== Supplied data ==
================================

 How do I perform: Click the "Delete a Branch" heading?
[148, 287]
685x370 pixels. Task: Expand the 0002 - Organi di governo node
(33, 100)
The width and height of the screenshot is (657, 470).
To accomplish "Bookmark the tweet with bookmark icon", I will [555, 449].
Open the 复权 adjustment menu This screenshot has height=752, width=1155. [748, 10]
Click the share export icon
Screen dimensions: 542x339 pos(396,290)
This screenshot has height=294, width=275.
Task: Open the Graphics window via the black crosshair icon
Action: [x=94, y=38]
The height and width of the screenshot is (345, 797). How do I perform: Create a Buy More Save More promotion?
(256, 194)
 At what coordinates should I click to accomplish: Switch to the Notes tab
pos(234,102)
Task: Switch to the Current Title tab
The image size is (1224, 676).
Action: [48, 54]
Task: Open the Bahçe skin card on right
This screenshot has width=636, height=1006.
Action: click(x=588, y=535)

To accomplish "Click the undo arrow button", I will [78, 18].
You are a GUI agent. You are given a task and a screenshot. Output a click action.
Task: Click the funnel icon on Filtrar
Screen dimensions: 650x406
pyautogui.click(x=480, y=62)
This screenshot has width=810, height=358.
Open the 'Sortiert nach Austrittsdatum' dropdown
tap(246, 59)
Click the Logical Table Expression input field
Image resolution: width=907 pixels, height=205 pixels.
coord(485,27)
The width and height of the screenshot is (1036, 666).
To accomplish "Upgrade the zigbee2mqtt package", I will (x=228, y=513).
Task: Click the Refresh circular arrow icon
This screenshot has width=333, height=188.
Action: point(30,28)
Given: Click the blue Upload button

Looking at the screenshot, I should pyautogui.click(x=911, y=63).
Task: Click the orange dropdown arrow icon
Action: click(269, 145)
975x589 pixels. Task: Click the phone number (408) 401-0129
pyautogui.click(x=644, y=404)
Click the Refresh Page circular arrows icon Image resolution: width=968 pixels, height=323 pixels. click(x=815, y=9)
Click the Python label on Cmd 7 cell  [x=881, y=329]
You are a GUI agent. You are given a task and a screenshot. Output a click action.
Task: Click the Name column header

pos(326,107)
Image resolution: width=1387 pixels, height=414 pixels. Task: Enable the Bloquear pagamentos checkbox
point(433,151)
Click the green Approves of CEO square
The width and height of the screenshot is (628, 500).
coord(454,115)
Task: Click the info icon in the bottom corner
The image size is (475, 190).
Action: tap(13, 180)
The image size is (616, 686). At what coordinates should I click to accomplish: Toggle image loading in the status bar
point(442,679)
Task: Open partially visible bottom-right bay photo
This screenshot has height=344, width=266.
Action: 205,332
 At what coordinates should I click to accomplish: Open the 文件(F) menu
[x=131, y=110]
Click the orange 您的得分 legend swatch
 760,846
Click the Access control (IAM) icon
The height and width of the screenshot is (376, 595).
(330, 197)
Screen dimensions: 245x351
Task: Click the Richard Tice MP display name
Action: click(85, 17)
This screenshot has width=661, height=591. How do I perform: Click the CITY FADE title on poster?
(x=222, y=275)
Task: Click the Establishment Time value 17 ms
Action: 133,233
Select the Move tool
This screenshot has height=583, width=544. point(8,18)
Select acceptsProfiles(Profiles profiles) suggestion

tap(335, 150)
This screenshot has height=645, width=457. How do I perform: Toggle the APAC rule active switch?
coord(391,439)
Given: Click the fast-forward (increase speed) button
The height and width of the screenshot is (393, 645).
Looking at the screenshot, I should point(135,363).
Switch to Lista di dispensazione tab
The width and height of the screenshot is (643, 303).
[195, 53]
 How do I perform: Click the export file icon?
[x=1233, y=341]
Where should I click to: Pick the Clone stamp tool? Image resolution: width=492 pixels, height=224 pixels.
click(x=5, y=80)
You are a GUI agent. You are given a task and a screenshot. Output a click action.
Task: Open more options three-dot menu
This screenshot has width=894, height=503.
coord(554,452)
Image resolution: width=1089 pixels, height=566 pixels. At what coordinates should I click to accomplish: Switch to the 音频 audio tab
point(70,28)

================================

== Exercise directions ==
Across the records above, how many lines hold the string "right"? The number alone will do.

== Problem solution ==
2